C’est parce que cette minorité se constate que la
discrimination positive se justifie. C’est parce que les plafonds de verre sont
souvent trop visibles que des quotas peuvent être imposés d’une manière qui révolte
les asexistes, qui veulent s’imaginer que, parce qu’eux seraient capables de faire
totalement abstraction du sexe, tout le monde le ferait aussi. Le but est l’asexisme,
c’est-à-dire le fait que le sexe ne soit considéré, au niveau des relations
interpersonnelles, que dans les chambres à coucher de la nation (et dans le jeu
de l’amour et de la séduction qui y mène). Le féminisme est un moyen : il
est une défense qui entend s’appliquer à toutes les occasions où il est
évident que le sexe d’une femme est utilisé contre elle pour l’empêcher de s’accomplir
à son plein potentiel. Quand ces occasions sont la norme plutôt que l’exception,
la défense doit aussi être normale.
Je dois finir en disant de quel féminisme je me dissocie; et non seulement expliquer pourquoi je m’en dissocie, mais essayer de vous convaincre qu’il n’est, au fond, qu’une autre forme d’antiféminisme. Je prendrai, pour valeur d’exemple, le cas de Margaret Thatcher. La Dame de fer a brisé bien des plafonds de verre.

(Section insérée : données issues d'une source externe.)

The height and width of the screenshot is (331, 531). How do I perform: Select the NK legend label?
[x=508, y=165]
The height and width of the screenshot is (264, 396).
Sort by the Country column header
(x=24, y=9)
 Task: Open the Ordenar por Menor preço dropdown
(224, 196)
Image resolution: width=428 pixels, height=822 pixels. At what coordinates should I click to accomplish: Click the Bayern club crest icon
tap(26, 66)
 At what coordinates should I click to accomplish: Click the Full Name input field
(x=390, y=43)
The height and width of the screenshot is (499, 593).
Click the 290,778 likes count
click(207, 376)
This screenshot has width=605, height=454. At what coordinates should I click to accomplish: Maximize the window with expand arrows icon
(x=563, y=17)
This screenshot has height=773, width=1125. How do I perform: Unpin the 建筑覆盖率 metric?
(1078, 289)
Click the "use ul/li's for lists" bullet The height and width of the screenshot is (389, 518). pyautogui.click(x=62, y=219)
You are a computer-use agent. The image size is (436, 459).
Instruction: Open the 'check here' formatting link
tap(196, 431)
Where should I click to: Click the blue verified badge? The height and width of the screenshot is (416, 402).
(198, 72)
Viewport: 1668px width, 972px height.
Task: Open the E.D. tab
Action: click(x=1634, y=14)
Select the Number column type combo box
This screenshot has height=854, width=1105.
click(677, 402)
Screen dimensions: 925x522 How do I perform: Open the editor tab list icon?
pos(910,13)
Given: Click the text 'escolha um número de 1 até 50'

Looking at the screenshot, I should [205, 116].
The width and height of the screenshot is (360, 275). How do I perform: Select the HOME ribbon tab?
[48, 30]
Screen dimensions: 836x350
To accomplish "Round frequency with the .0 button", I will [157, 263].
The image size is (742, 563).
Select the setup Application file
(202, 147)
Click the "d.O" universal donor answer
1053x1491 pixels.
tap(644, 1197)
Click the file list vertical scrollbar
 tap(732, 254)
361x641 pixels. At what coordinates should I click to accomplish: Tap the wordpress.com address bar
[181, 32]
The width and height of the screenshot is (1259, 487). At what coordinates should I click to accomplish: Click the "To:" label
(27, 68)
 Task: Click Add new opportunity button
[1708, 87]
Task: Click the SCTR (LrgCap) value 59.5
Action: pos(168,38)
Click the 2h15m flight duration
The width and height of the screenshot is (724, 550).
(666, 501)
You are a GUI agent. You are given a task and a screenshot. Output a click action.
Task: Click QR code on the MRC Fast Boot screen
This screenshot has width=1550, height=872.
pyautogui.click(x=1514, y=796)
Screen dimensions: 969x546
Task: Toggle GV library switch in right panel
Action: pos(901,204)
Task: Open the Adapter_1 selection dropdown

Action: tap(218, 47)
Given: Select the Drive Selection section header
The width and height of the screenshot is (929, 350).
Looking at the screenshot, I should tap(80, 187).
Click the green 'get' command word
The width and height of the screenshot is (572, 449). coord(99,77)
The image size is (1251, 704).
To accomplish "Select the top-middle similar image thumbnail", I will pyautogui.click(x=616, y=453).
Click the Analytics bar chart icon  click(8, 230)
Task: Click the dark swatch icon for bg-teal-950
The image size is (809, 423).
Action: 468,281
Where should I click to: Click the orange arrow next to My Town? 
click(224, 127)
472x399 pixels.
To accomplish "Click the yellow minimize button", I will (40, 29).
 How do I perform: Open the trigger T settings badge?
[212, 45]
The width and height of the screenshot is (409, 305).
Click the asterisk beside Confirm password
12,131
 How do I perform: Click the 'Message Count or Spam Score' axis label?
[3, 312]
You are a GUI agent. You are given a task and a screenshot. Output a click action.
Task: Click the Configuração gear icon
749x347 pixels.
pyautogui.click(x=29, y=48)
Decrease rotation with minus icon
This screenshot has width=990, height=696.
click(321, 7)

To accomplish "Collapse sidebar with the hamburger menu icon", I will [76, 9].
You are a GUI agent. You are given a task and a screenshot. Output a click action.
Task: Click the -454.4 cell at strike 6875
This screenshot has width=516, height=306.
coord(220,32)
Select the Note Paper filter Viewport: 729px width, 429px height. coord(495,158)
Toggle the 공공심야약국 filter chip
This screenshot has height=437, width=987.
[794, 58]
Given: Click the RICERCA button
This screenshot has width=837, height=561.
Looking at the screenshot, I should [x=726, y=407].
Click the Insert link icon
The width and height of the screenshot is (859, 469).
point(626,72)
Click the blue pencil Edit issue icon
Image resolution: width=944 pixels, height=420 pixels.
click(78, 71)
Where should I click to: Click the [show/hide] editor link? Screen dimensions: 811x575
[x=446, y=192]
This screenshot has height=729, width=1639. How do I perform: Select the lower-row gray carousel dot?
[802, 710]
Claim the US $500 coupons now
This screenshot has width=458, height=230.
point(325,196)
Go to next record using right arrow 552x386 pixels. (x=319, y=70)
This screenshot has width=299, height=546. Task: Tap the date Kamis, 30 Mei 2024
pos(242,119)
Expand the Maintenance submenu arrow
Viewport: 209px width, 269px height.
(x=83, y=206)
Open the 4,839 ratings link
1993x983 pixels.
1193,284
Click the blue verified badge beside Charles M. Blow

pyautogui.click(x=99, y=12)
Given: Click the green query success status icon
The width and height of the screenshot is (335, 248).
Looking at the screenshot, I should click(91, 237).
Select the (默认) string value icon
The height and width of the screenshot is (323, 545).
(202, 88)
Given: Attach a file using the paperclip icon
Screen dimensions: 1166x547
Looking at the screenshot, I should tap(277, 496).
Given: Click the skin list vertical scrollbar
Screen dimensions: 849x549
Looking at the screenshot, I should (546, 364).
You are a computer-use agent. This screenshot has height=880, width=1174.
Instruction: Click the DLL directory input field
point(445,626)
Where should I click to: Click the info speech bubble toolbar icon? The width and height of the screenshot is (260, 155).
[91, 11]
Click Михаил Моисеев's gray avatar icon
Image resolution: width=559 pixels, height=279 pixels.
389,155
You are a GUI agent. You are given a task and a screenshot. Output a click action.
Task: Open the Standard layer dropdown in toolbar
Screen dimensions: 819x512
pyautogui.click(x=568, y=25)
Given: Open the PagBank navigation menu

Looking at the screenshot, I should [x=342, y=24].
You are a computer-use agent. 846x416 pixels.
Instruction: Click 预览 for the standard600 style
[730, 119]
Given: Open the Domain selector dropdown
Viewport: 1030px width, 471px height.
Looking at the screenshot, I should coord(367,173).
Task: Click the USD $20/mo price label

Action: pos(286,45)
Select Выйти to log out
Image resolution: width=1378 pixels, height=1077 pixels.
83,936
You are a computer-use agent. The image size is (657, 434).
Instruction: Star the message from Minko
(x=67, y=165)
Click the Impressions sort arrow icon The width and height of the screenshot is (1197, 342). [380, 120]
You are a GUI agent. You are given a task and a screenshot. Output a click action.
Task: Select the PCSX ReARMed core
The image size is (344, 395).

Plusieurs disent cependant d’elle qu’elle ne serait pas un exemple à suivre, parce qu’elle aurait réussi là où seuls les hommes réussissaient avant elle en appliquant leurs méthodes. Eh bien? Aurait-on la preuve qu’au fond, Margaret Thatcher avait un caractère doux comme un agneau, et n’a été forte, dure, incisive, qu’à son corps défendant? Pourrait-on démontrer qu’elle s’est soumise aux règles des hommes en utilisant des moyens similaires aux leurs, alors qu’elle aurait souhaité changer les règles de la politique? De ce qu’on sait d’elle, il est plutôt probable que ces méthodes, que ce caractère, que ces règles, convenaient parfaitement à sa personnalité. Ç’aurait été en adoptant une douceur historiquement considérée comme féminine, plutôt qu’une férocité historiquement considérée comme masculine, qu’elle aurait abandonné son autonomie, et qu’elle aurait laissé d’autres critères que les siens la définir. Qu’est-ce que Margaret Thatcher? Une femme qui a élargi la définition de ce qu’est une femme, et de ce qu’elle peut devenir. Qu’est-ce qu’une femme? Ce que femme veut être. Qu’est-ce que devrait être une femme? Une personne qui ne se laisserait pas dire comment elle devrait agir parce qu’elle est de sexe féminin, mais devrait toujours revenir à ce qu’elle sait être et vouloir devenir.